Law enforcement officials said there has been an alarming spike in ambush-style attacks.
Sixty officers, including the San Antonio detective, were shot to death on the job this year, compared with 41 in all of last year, according to the US’ National Law Enforcement Officers Memorial Fund.
Of the 60 killed, 20 were purposely targeted by their assailant compared with eight last year, the group said.
Police officers were also shot and injured during traffic stops in Sanibel, Florida, and Gladstone, Missouri, on Sunday night, but authorities have not suggested these were targeted attacks.
All the shootings have come less than five months after a black military veteran killed five white officers at a protest in Dallas.
Police have not said if race played a part in any of the attacks on Sunday.
In San Antonio, police said the suspect is black and the officer was white.
In St Louis, the suspect was black, but police have not released the officer’s race.
Most killings of police officers are carried out by white men, and most people shot and killed by police are white, memorial fund president Craig Floyd said.
McManus said McKane was arrested on a capital murder warrant without incident after the car he was riding in was stopped on Monday afternoon on a highway.
Surveillance video shows the suspect at San Antonio police headquarters about four hours before 50-year-old Marconi, a 20-year veteran of the force, was shot.
The suspect asked a desk clerk a question, but left before receiving an answer, McManus said.
St Louis Police Chief Sam Dotson declined to name the 46-year-old officer who was shot and wounded there.
He said the officer is a married father of three and has been with the department for about 20 years.

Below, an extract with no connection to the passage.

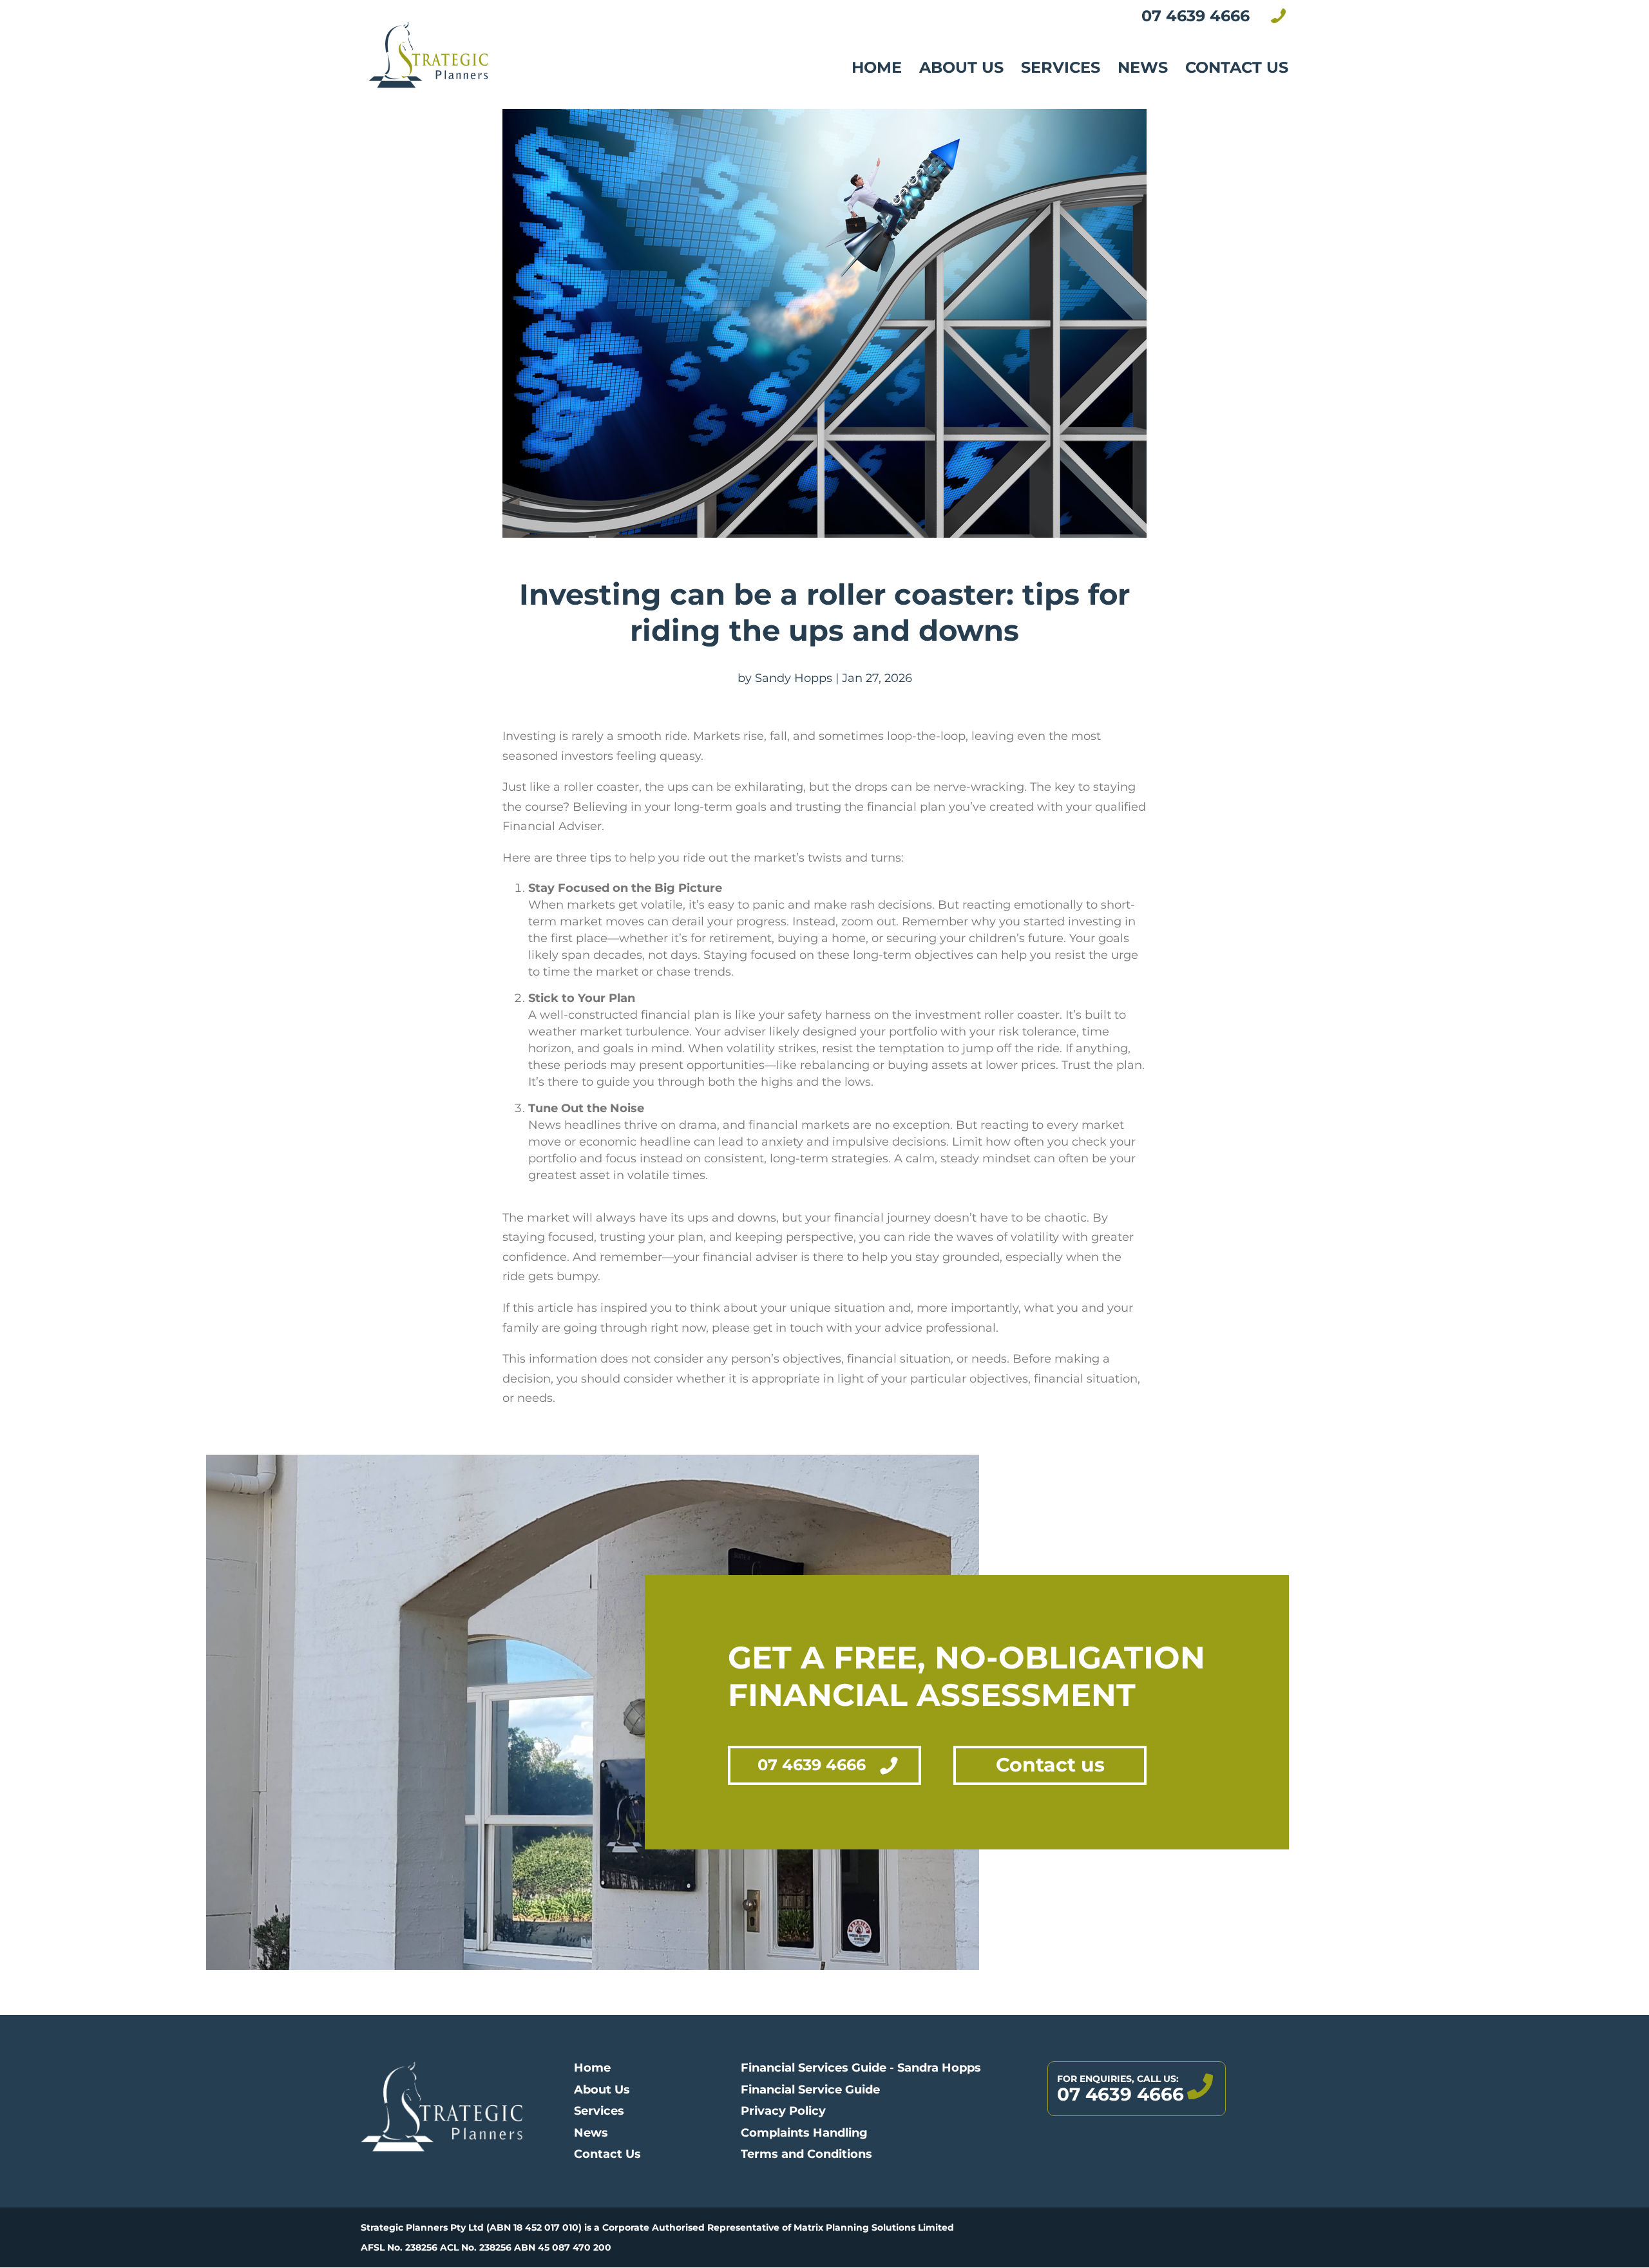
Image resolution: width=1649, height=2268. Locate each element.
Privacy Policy (783, 2111)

“This officer was driving down the road and was ambushed by an individual who pointed a gun at him from inside of his car and shot out the police officer’s window,” Dotson said.
The suspect, 19-year-old George Bush III, was wanted for questioning in recent violent crimes that included several robberies, a carjacking and perhaps a killing, Dotson said.
“We believe he knew he was good for those crimes and that we were looking for him,” Dotson said. “That’s why he aggressively attacked a police officer.”
Police said Bush was later killed in a shoot-out with officers.
At least two other police officers were wounded in shootings in other cities, but it was not clear whether they were targeted attacks.
An officer with the Gladstone Police Department near Kansas City was shot, and the suspect was shot and killed. The officer is expected to recover.
Sanibel police officer Jarred Ciccone was shot in the shoulder during a traffic stop and released after being treated for his injuries.
Authorities said they arrested Jon Webster Hay, 49, about 90 minutes after the shooting.